Imran Khan, Ousted Pakistan Prime Minister, Warns 'Freedom Struggle Begins'

Ousted Pakistan Prime Minister Imran Khan has warned the "freedom struggle begins against a foreign conspiracy" after he lost a vote of no-confidence, prompting his resignation.

The 69-year-old former cricket star claimed without evidence that the result of Sunday's vote which forced him from office was a White House-led conspiracy.

Ahead of the vote, there were fears Khan would seek martial law instead of step down as prime minister, with Information Minister Fawad Chaudhry, an ally of Khan, reportedly telling journalists "those who bought MPs will be responsible if martial law is imposed."

Khan's post came just hours after the parliamentary motion proceeded in the capital Islamabad and ended with 174 votes (of the 342-member house) against him, two more than were needed to remove him from office.

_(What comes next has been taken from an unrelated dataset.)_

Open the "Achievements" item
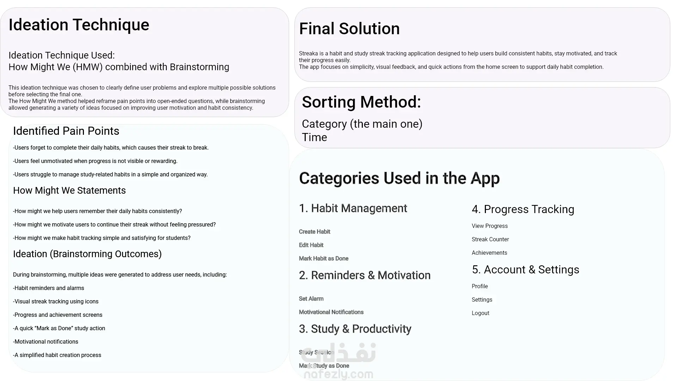Viewport: 677px width, 381px height. (489, 253)
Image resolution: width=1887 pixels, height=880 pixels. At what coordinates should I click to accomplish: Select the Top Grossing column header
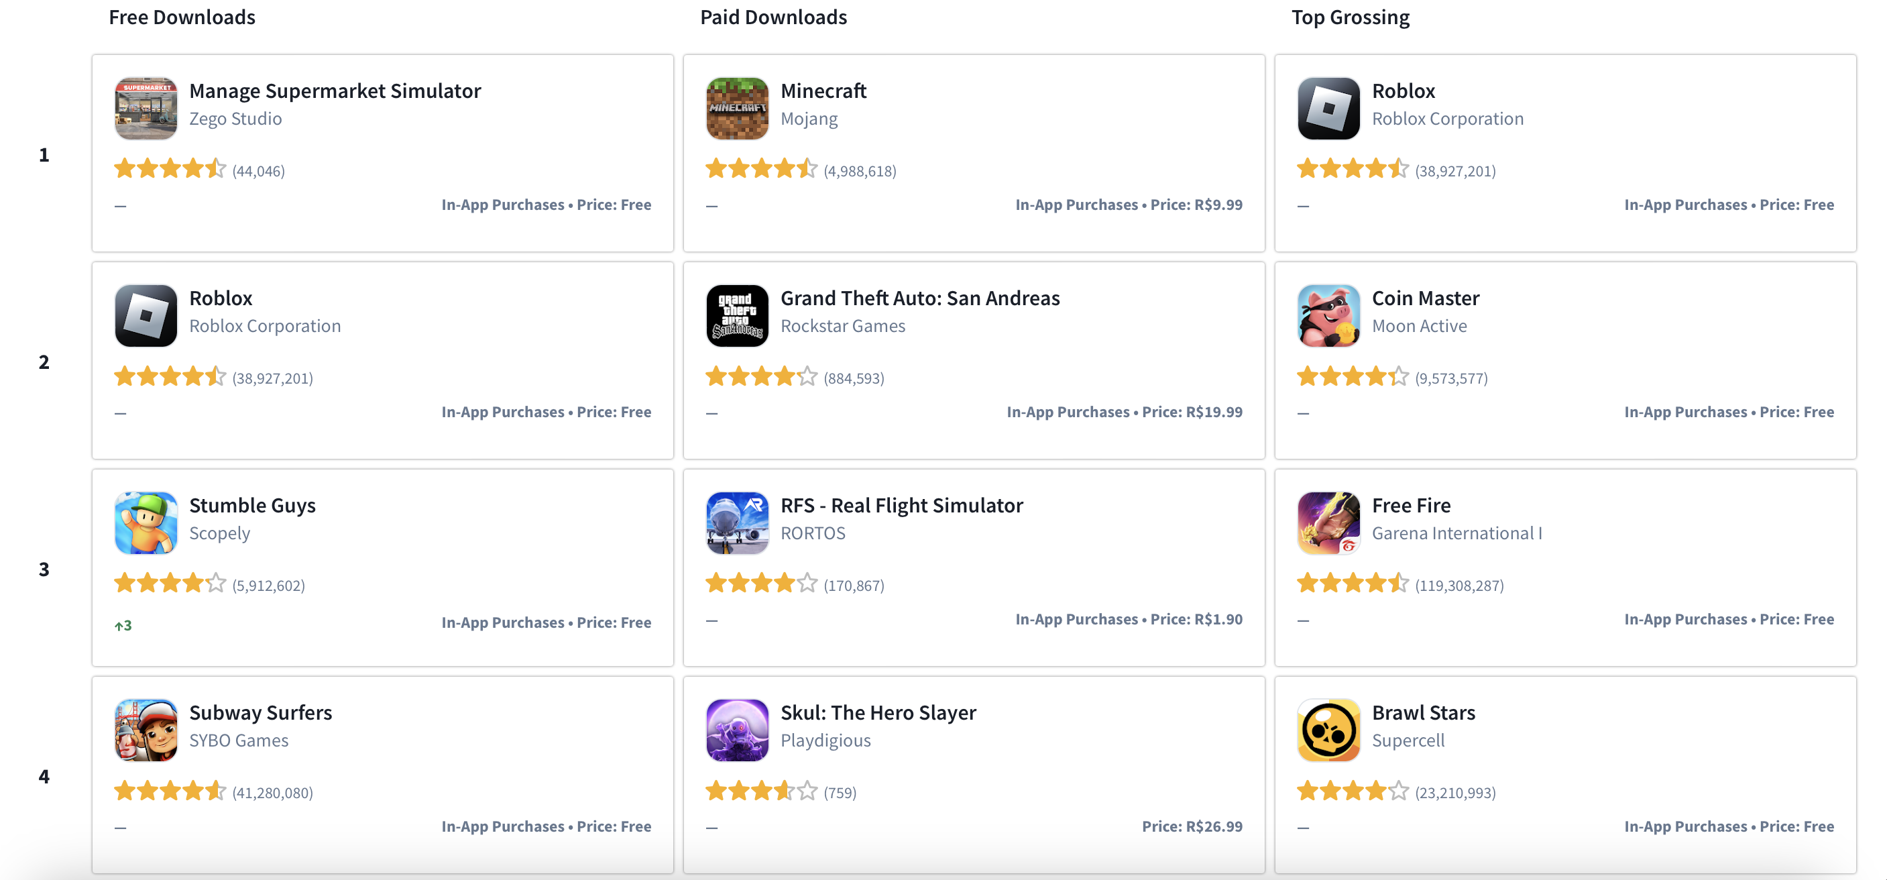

In a tweet after the vote on Sunday, the ousted PM said: "Pakistan became an independent state in 1947, but the freedom struggle begins again today against a foreign conspiracy of regime change.

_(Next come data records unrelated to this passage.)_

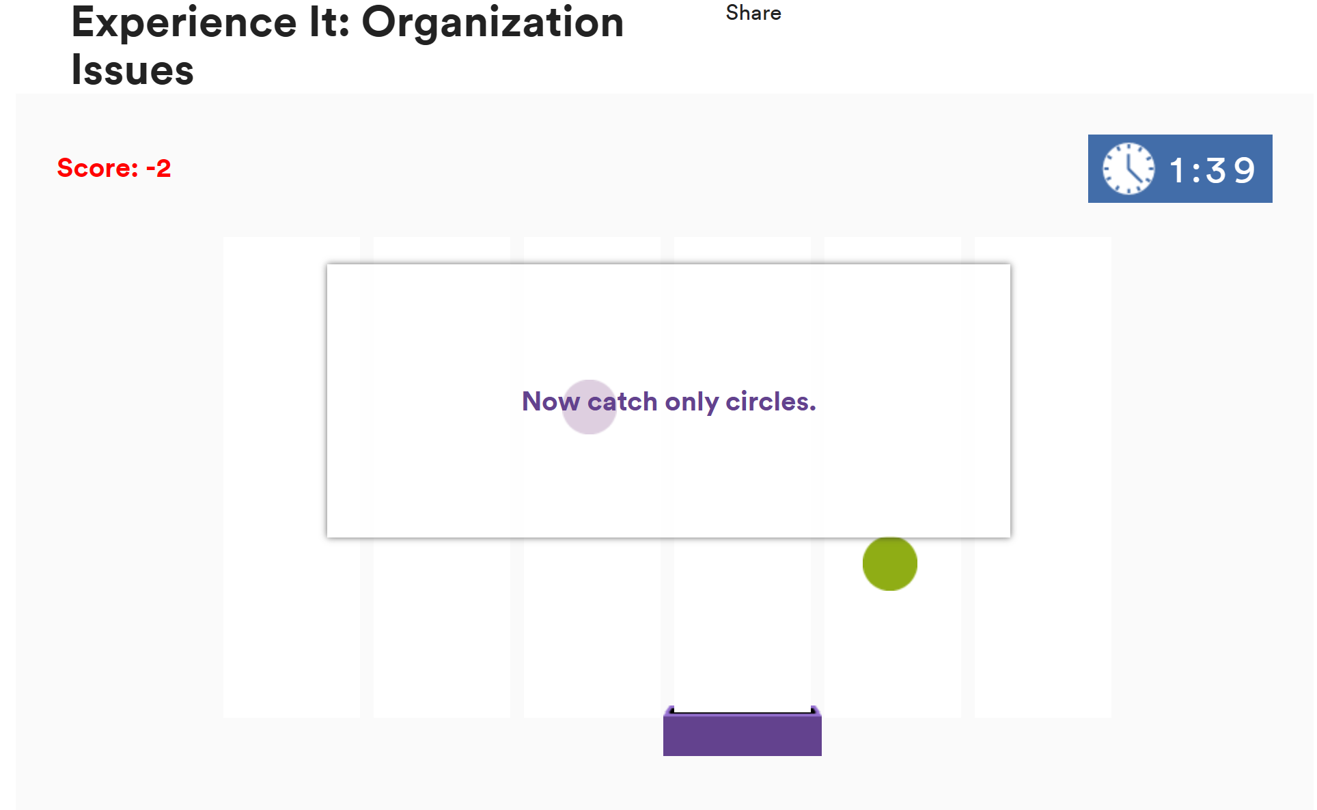Tap the faded purple circle behind message

pyautogui.click(x=589, y=407)
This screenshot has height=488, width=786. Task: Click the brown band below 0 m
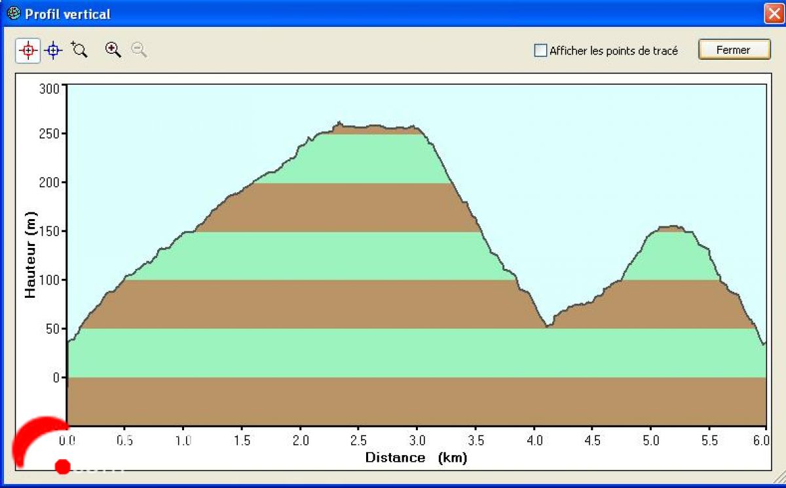tap(416, 401)
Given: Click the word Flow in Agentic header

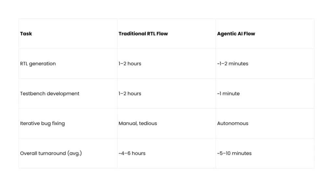Looking at the screenshot, I should pos(249,34).
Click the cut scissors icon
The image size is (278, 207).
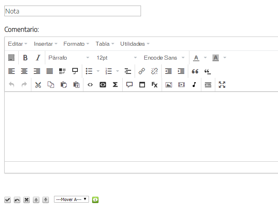(38, 85)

"It is always the people of the country who defend their sovereignty and democracy."

His supporters are expected to take to the streets on Sunday evening.

A Pakistani official has expressed to Newsweek that relations with the United States would stay their course.

Pakistan Prime Minister Imran Khan
Pakistan's now-ousted Prime Minister Imran Khan speaks during a joint press conference with Afghan president at the Presidential Palace in Kabul on November 19, 2020. Khan was voted out by losing a no-confidence vote in his leadership on Sunday. AFP via Getty Images/WAKIL KOHSAR

After Khan was ousted from office, opposition leader Shehbaz Sharif said a "new dawn" had broken in Pakistan.

In a Saturday Twitter post, Sharif said: "May Allah Almighty bestow his special blessings on this nation in the blessed month of Ramadan.

"Alhamdulillah [praise be to God], dear country and the House of Parliament, was finally freed from a serious crisis last night.

"Congratulations to the Pakistani nation on a new dawn. May Allah almighty be the supporter of Pakistan and all of you, Amen."

Sharif, brother of former Prime Minister Nawaz Sharif, could take power on Monday if selected by parliament to do so.

Newsweek has contacted the office of the Prime Minister of Pakistan for comment.

An earlier attempt at the vote had been brought last week, but Khan stopped it from going ahead by dissolving parliament.

But Pakistan's Supreme Court ruled the vote had to go ahead and said Khan's efforts to block it were unconstitutional.

Political tensions within the world's second-largest Muslim nation had risen in recent weeks, with Khan claiming the previous vote was a case of "blatant interference in domestic politics by the United States."

In response, U.S. State Department spokesperson Jalina Porter said on Friday: "Let me just say very bluntly there is absolutely no truth to these allegations."

She added: "Of course, we continue to follow these developments and we respect and support Pakistan's constitutional process and rule of law. But again, these allegations are absolutely not true."

No Pakistan leader has finished a five-year term since the country was founded following its division from India.

Political tensions have been further exacerbated by Pakistan's proximity to the growing economic and military powers of China and India.

Khan further strengthened ties with Chinese President Xi Jinping and Russia's President Vladimir Putin as the U.S. aligns itself more closely with India, which Pakistan considers to be a hostile power.